Some lodges still offer you breakfast/brunch, lunch, afternoon tea and dinner so that you feel you need to loosen your belt a notch by the end of the trip. Others have opted for a more sensible approach of having a late breakfast/brunch, then a gap before a more substantial late lunch/high tea all rolled into one in the mid afternoon…
Typically the evening safari drive departs after afternoon tea so that you have a couple of hours of light before breaking for sundowners in the bush. Afterwards the evening holds a sense of anticipation as the rare and elusive nocturnal species begin to hunt.
You return to camp in the early evening. There’s usually time to freshen up before dinner but many people like to head to the campfire for a drink and to soak up the atmosphere of the bush.
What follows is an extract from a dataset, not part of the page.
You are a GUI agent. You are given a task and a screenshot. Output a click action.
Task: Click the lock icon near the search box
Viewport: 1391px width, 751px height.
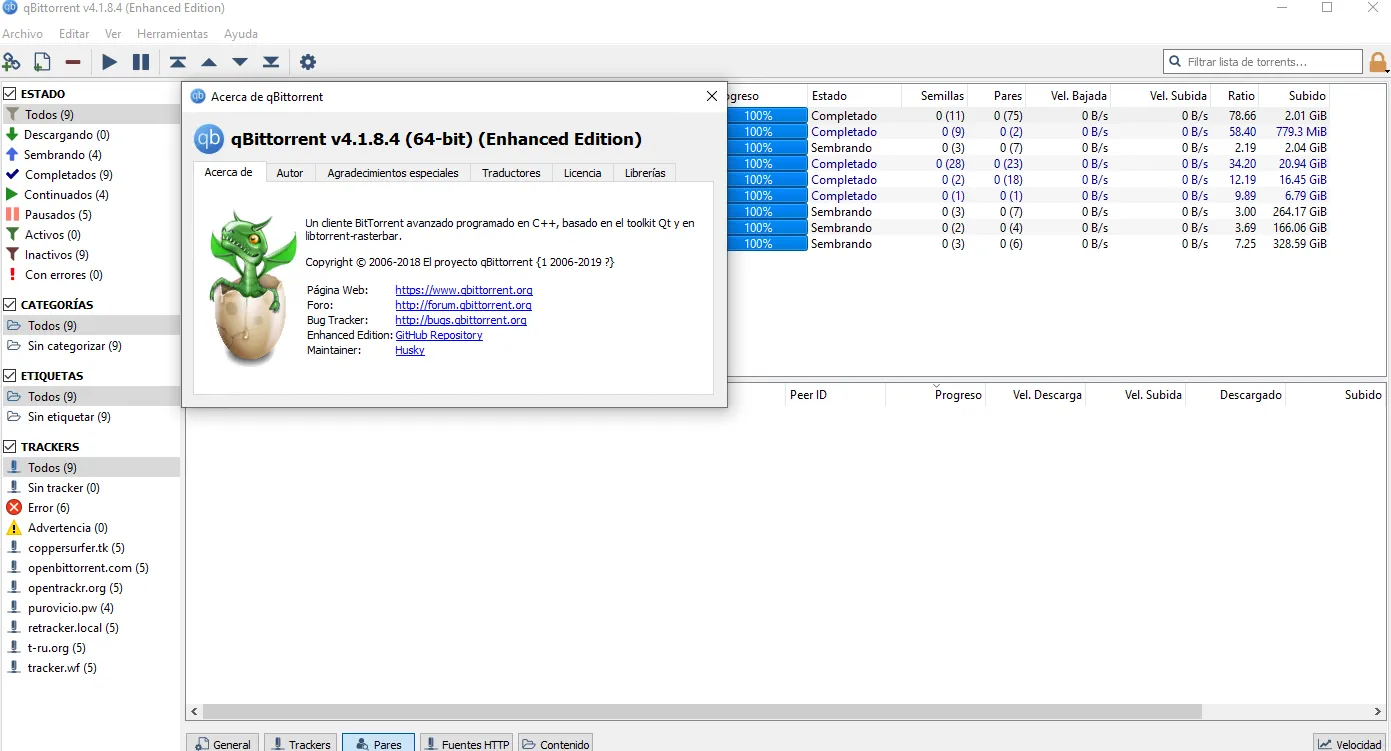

Dinner is often enjoyed in a open boma (reeded enclosure) under a starlit sky, or even in the bush around an open fire, which is an evocative highlight for many of our clients.
Remember safari lodges in prime game-viewing areas with lots of predator activity may not be able to offer a wide range of activities but the quality of game-viewing more than makes up for it.
A few camps offer the opportunity to sleep out under the stars. This may be on your deck with a roll-away bed (if it is sufficiently raised) or it could be a special sleep-out treehouse deck set away from the camp. This is very special, though not for everyone. You spend a night under a mosquito net out in the open. You take a picnic supper with you and you walk or drive to the sleep-out where you are left to your own devices with a radio link to the camp. There are usually rudimentary ablution facilities but this is a rustic romantic experience. This is usually an extra cost as your room back at the camp is kept for you.